Your mom sounds worn out - she is conserving her energy - again a natural reflex. I look at her holding the baby with such joy on her face and she's so full of life there.

She's a very lucky mom to have you guys batting for her. And its a lucky dad whose kids will say "ok, dad, its time to learn to care for yourself." If your mom does go home, keep an eye on him so that he doesn't want to slip back to his old role - he may need to care for her for a while.

"H" has had a very hard time coping with my limitations, very hard, but then he won't get any help either - there are numerous resources to cope emotionally when you lose someone's ability to be the dynamo they were before a life threatening illness. The hospital should have a social worker who can give you a list of resources to tuck away in case they are needed.

Anyway, enough advice. Rest.

Cherie said...

Thanks, Janet. We'll get through it with each other's help and a whole lotta God!

Gardenia: Your experience and wisdom give me good things to consider. All of it helps.

You are astute to mention the possibility of Dad slipping back into his old role. I think that's one of the things that Mom is concerned about. She even said that Dad wants her home, "So I can go back to doing everything." Thankfully I talked with him about it and he says he wants her home so he can care for her - he feels helpless to provide and care for her while she's away. BUT, like you said, it's a real possibility that as she recovers he'll want to rush things. That's been his way. Yikes!

For now, as an update for everyone, Mom is resisting her physical therapy. She's proving to be a, well let's say challenge for her therapists and nurses - and the rest of us. My son, Ben, is down there now and he's asking questions and looking at things from his point of view, which helps. His energy is appreciated as we older ones are finding ourselves fatigued.
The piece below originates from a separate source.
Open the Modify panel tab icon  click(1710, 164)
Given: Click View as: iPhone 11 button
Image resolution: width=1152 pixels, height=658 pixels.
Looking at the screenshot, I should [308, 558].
Thanks again, J and Gardenia!

Marianne Elixir said...

Thanks for the updates. I am encouraged to know that your family is coming together and supporting each other so well. I am praying this will be a time that will actually bless your family as a whole, whatever God might have planned for your mother and her strong will.

Love and hugs from me.

Cherie said...

Your prayers echo ours Marianne. Thanks!

cecily said...

Cherie, you describe your family beautifully. While we can leave comments and encouraging thoughts and prayers, I'm so glad you have family all pulling together. Strength is there! I'm glad you all have strength together.

Cherie said...

Arms of encouragement and strength come from all over, don't they Cecily. Thanks for your kindness and insight.